Stored entries
=======

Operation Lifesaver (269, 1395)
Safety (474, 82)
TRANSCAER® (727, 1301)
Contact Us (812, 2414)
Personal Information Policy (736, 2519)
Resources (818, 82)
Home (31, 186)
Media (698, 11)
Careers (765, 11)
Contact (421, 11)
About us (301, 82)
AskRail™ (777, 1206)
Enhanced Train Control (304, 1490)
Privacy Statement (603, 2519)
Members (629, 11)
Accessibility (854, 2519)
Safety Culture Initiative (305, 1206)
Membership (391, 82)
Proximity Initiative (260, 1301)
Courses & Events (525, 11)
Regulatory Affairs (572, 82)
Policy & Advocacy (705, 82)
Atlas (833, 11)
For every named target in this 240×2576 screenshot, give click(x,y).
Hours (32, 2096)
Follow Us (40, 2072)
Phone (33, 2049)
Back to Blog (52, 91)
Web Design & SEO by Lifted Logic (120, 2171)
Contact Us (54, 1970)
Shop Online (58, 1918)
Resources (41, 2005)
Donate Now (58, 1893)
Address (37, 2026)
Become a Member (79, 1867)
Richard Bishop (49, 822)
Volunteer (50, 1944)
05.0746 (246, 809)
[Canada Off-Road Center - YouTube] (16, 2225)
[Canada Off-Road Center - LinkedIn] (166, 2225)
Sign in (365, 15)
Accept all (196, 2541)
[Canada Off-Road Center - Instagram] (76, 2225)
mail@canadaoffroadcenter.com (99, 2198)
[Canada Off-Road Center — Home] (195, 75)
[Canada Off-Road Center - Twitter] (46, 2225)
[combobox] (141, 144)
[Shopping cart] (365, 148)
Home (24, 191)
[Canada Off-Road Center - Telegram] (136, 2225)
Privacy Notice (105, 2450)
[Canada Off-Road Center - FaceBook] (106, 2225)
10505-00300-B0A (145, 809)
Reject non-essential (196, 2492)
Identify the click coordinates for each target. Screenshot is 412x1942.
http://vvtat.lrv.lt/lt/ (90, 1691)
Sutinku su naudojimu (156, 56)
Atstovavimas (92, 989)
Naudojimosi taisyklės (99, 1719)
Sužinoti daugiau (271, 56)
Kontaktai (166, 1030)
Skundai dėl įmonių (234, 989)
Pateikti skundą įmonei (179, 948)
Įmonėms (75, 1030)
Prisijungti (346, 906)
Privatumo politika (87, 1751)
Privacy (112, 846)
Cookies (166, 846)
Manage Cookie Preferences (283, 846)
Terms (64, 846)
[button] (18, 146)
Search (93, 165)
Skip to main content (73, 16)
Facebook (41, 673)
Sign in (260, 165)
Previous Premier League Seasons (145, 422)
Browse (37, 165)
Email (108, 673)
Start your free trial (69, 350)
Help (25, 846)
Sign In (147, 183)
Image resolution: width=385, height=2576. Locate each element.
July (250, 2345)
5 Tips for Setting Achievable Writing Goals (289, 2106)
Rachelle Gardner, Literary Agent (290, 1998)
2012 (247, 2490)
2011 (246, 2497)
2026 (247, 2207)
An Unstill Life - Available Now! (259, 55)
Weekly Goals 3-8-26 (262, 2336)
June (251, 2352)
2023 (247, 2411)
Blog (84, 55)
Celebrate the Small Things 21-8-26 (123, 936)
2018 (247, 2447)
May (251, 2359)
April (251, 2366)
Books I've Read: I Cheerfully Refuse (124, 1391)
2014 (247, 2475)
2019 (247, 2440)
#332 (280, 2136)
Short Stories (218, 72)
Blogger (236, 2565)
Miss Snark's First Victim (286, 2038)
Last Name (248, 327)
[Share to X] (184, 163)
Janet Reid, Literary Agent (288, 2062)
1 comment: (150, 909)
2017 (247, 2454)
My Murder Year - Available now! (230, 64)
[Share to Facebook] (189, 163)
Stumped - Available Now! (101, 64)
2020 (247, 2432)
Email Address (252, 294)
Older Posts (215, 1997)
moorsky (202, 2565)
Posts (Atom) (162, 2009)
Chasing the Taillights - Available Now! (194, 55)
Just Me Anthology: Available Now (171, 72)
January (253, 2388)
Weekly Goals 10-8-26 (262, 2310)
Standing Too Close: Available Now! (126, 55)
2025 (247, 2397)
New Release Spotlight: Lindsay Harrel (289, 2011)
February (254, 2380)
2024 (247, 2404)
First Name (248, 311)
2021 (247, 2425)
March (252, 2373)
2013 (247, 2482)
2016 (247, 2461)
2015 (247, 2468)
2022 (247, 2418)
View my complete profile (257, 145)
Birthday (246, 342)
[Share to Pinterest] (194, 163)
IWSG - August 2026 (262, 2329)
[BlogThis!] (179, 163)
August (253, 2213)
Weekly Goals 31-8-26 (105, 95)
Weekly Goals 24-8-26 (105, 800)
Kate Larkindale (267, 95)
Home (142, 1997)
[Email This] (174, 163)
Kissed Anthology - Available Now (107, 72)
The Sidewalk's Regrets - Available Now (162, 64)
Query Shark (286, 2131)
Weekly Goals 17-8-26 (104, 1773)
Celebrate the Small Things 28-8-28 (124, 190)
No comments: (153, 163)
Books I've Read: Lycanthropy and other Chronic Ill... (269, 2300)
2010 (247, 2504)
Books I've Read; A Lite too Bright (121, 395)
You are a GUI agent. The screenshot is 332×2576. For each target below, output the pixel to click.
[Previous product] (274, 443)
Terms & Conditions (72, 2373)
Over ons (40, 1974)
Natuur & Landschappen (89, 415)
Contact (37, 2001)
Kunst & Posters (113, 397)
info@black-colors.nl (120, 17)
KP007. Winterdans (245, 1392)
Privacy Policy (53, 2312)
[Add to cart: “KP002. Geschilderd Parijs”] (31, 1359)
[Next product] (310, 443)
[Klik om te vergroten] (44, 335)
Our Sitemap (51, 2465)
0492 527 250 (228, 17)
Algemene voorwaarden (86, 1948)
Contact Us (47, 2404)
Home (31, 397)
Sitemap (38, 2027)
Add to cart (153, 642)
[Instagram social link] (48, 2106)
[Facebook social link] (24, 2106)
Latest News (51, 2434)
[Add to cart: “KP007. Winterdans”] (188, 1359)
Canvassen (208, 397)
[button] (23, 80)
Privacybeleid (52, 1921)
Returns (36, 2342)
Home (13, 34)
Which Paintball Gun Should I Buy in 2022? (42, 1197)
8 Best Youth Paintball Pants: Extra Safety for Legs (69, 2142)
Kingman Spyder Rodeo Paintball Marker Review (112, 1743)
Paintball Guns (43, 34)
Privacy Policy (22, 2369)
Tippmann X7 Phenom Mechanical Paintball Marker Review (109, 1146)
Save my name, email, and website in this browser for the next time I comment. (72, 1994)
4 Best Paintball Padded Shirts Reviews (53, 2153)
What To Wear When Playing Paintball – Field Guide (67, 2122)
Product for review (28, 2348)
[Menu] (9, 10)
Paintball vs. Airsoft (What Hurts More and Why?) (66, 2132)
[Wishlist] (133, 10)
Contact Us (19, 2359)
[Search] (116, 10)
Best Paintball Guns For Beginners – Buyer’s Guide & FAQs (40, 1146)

=======

▶ Task item: After locating the line holding "Latest News (51, 2434)" above, output exactly that line and every line after it through the line holding "Kingman Spyder Rodeo". Include nothing else.

▶ Exercise output:
Latest News (51, 2434)
[Add to cart: “KP007. Winterdans”] (188, 1359)
Canvassen (208, 397)
[button] (23, 80)
Privacybeleid (52, 1921)
Returns (36, 2342)
Home (13, 34)
Which Paintball Gun Should I Buy in 2022? (42, 1197)
8 Best Youth Paintball Pants: Extra Safety for Legs (69, 2142)
Kingman Spyder Rodeo Paintball Marker Review (112, 1743)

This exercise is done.